She lifts her glass, eyes me over the rim. Her tone is serious. “Are you?”
She truly seems to want an honest answer, not a flirty one, so I give her one. “No. I’m a realist, and realism dictates my feelings about relationships and the power of randomness.” Then I toss out one more knot in the fate skein. “I suppose true fate would have been if we were on the same flight back to Paris the next day.”
She laughs lightly, and I get the sense she appreciates that answer a lot. She takes a drink. “That seems highly unlikely.”
I shrug as I swallow some absinthe. “The crazy thing is I actually thought I saw you on the flight back to Paris. I took the mid-morning one the next day.”
Her eyes pop. She emits a small squeak. Her glass starts to slip from her fingers, and I dart to catch it before it falls. My fingers cover hers, and we hold it together. “Judging from your expression, I’m guessing you were indeed on the same flight. Wearing a blue shirt, lounging in first class. With these sexy-as-hell glasses on and your eyes closed.”
She takes a deep breath and is quiet as a cat as she whispers yes. We put down the glass.
“Third time’s a charm, then?”
“Seems it is,” she says, her voice still feathery.
I raise my own glass. “Forgive my manners. We ought to toast.”
“What are we toasting to?” she asks, recovering from her surprise.
I don’t speak right away. Instead, I stare into her rich brown eyes. Wait until I see a spark there. A hint of desire, so I know she feels the chemistry between us. It’s impossible not to feel it. It’s real, it’s crackling, and I’m not letting her get away from me this time.
“To fate.”
She arches a brow, lifting her glass. “To chance.”
We take drinks, then I lean closer as the music pulses louder. “I want to know how that tastes on your lips.”
“You’re forward.”
“I am. And since our friends are friends, it’s clearly fated that I kiss you senseless tonight.”
Setting down her glass, she wraps her hand around my forearm, and I like the way her fingers feel on me. “Christian, you’re literally the most handsome creature I’ve ever seen in my entire life, but you can’t possibly believe that.”
“Why not?”
“That’s such a romantic notion.”
“Who said anything about romance? Maybe I think we were fated to . . .” I move in closer as I tuck a strand of hair over her ear and finish the sentence with a whisper, “Fuck.”

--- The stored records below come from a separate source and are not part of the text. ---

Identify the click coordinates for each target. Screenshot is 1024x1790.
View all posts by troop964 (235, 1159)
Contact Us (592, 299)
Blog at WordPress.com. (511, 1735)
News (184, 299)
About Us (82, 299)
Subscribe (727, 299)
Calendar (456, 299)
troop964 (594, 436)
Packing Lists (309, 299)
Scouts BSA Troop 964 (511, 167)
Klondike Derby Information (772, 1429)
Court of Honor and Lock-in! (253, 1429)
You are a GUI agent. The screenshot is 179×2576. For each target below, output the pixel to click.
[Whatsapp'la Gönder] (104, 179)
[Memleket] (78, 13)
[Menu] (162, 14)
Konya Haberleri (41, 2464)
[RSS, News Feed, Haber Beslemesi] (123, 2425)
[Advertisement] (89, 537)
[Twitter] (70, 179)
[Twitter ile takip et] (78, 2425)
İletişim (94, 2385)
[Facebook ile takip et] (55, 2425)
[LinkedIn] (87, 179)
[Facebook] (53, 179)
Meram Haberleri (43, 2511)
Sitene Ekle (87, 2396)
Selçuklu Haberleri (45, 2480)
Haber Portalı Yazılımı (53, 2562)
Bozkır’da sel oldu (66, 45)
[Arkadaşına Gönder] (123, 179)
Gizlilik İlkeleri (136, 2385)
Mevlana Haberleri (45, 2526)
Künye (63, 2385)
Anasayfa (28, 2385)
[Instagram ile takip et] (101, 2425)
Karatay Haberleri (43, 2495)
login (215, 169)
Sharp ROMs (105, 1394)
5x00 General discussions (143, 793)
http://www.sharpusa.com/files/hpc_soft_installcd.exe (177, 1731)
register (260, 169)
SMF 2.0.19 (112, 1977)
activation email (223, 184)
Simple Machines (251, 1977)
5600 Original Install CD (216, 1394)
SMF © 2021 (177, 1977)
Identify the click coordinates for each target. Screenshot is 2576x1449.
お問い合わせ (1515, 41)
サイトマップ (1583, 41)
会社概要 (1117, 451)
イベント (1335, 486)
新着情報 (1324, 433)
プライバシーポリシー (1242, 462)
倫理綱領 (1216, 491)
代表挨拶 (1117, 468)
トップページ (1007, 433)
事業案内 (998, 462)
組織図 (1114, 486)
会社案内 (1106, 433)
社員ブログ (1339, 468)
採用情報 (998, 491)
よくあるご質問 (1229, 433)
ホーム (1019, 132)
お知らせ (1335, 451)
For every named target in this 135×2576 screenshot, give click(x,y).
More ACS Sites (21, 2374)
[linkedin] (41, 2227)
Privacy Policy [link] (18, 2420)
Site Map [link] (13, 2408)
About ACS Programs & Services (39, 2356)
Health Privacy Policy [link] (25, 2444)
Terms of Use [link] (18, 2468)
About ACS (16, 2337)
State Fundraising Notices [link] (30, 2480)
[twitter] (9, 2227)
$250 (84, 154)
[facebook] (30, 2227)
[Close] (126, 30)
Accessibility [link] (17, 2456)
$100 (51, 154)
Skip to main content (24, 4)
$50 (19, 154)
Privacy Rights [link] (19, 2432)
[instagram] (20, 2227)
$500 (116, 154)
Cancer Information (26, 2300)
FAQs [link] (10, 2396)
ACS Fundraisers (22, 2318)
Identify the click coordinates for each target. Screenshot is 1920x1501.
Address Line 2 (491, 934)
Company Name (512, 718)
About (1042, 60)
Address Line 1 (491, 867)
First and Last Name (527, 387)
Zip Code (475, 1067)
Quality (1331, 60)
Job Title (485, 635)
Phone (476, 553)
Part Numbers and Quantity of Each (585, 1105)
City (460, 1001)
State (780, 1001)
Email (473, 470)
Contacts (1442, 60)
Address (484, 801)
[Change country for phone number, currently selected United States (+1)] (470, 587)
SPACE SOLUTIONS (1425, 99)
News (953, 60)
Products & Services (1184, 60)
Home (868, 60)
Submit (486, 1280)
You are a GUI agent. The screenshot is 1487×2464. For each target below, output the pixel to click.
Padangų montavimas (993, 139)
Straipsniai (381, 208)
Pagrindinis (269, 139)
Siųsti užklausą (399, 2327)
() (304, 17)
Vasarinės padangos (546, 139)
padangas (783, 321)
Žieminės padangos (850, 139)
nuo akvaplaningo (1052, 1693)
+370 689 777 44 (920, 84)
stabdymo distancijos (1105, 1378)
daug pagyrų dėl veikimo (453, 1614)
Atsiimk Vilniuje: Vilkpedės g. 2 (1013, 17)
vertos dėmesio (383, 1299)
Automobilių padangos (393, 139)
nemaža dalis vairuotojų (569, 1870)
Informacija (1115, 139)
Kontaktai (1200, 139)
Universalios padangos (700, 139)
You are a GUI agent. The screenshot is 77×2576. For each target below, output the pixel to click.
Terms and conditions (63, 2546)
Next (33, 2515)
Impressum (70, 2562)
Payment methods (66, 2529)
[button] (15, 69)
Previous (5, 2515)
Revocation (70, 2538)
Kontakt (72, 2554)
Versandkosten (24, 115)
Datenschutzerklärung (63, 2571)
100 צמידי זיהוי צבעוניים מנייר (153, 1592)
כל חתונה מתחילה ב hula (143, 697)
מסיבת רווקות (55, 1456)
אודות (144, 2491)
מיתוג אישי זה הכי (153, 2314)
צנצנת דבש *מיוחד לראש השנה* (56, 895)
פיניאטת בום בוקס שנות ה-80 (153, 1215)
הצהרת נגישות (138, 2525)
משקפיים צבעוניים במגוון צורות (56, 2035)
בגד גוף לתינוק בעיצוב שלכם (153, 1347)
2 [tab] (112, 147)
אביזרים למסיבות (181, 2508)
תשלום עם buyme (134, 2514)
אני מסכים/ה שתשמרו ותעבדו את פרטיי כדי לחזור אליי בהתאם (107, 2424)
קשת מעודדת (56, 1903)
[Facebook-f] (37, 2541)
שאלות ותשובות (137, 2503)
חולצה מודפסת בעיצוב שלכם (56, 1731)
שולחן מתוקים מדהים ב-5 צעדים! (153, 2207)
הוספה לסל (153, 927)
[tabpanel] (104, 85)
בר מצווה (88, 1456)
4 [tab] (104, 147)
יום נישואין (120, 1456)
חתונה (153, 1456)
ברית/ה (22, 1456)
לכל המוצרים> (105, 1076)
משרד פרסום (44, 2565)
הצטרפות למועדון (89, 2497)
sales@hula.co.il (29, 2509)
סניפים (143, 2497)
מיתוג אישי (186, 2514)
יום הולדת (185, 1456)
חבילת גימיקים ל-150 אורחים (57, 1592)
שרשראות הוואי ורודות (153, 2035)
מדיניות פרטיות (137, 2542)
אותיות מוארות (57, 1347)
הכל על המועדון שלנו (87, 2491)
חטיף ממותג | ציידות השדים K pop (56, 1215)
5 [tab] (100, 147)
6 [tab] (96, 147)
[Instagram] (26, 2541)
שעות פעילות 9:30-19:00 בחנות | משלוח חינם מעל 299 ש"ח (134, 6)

She shudders, lifting her hand to her neck as if cupping the imprint of my touch as I pull away. She looks dazed, and that’s a most excellent look on her. “You smell like coconut,” I tell her.
“You’re spearmint and liquor.” Her eyes linger on my mouth. “It’s devastatingly enticing.”
“Let me devastate you in other ways.”
She shakes her head. “You’re too handsome. Too much.”
I’m undeterred. I want her. “Elise, come home with me.”
“No.”
“Why not?”
“Because my mind is a blur of absinthe and spearmint right now.” She raises a hand, brushes her fingers over my jaw, then cups the back of my head. I’m turned on beyond all reason. Brushing her lips over my cheek, she whispers, “And because you’ve wanted to kiss me for more than a year. Think how much better it would be if I let you have a little taste of me every now and then.” She steps away.
“You’re offering me a third date? Because let’s be honest—this is almost like a second date, and you have seen me naked.”
She laughs. “This is barely a first date, and only by chance. Maybe buy me dinner, and then you’ll know how my lips taste.”
“In that case, I know a little bistro around the corner that could rustle up something if I make a reservation for, say, eleven thirty tonight? Care to join me for a late dinner?”
“Are you always this persistent?”
“Only when I know I absolutely want something.”
She’s quiet as she raises her glass and takes a sip. She sets it down, her gaze never leaving mine. “I’m free next Friday.”
7CHRISTIAN
One week.
She makes me wait one long, torturous week.
She has to know this only makes me want her more.
“And then we have this final set of paperwork to review,” my brother says, when it’s four more hours till I see her.
I stare out the window of the fourth-floor offices that overlook the Paris Opera House, then turn around, meeting my brother’s gaze. “Yes, we should have this wrapped up quickly.”